🤖 AI Summary
This work addresses the significant performance gap in natural language processing for low-resource languages due to the scarcity of annotated data. The authors propose Graph-Enhanced Token Representation (GETR), a method that leverages graph neural networks to model cross-lingual semantic structures, enabling effective knowledge transfer from high-resource languages to low-resource ones with only a few hundred labeled examples. Evaluated on real low-resource languages such as Mizo and Khasi, GETR improves POS tagging performance by 13 macro-F1 points over baseline approaches based on hidden-layer augmentation and word-translation embeddings. In simulated low-resource settings, it further achieves gains of 20 and 27 macro-F1 points on Marathi sentiment classification and named entity recognition, respectively, thereby systematically uncovering key factors underlying successful cross-lingual transfer.
📝 Abstract
Despite remarkable advances in natural language processing, developing effective systems for low-resource languages remains a formidable challenge, with performances typically lagging far behind high-resource counterparts due to data scarcity and insufficient linguistic resources. Cross-lingual knowledge transfer has emerged as a promising approach to address this challenge by leveraging resources from high-resource languages. In this paper, we investigate methods for transferring linguistic knowledge from high-resource languages to low-resource languages, where the number of labeled training instances is in hundreds. We focus on sentence-level and word-level tasks. We introduce a novel method, GETR (Graph-Enhanced Token Representation) for cross-lingual knowledge transfer along with two adopted baselines (a) augmentation in hidden layers and (b) token embedding transfer through token translation.

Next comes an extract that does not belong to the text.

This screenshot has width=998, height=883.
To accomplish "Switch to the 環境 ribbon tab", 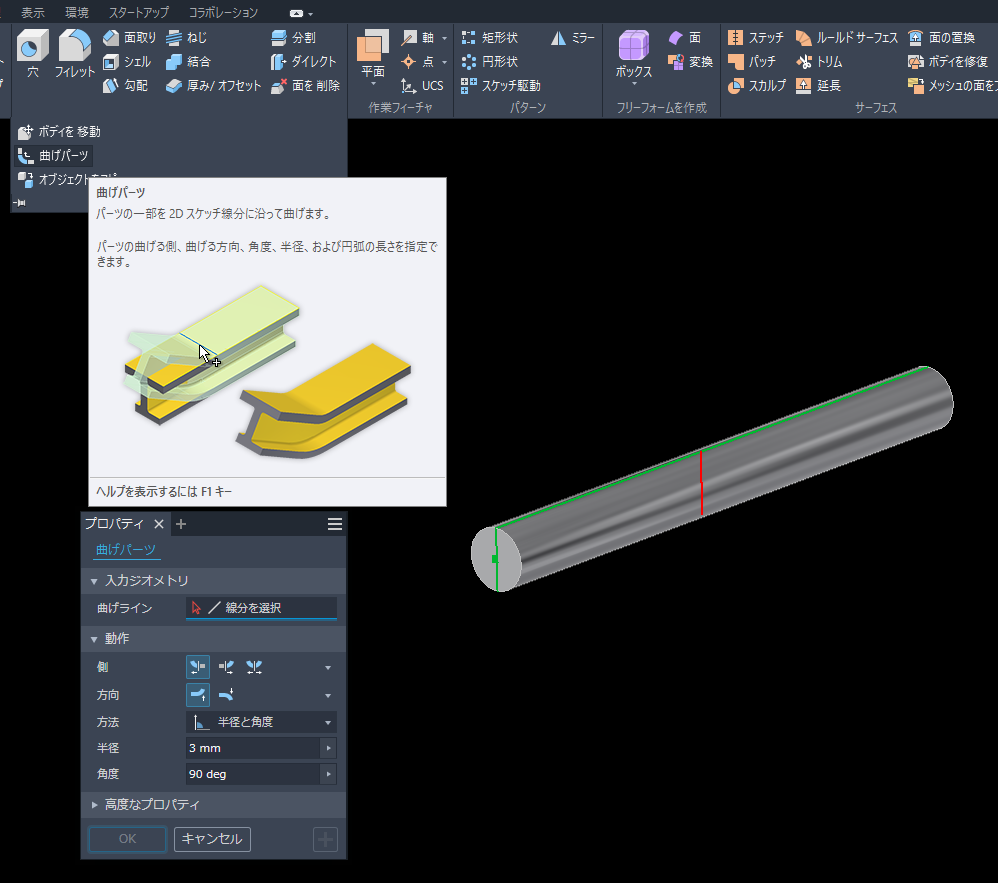I will [76, 13].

Experimental results demonstrate that our GNN-based approach significantly outperforms existing multilingual and cross-lingual baseline methods, achieving 13 percentage point improvements on truly low-resource languages (Mizo, Khasi) for POS tagging, and 20 and 27 percentage point improvements in macro-F1 on simulated low-resource languages (Marathi, Bangla, Malayalam) across sentiment classification and NER tasks respectively. We also present a detailed analysis of the transfer mechanisms and identify key factors that contribute to successful knowledge transfer in this linguistic context.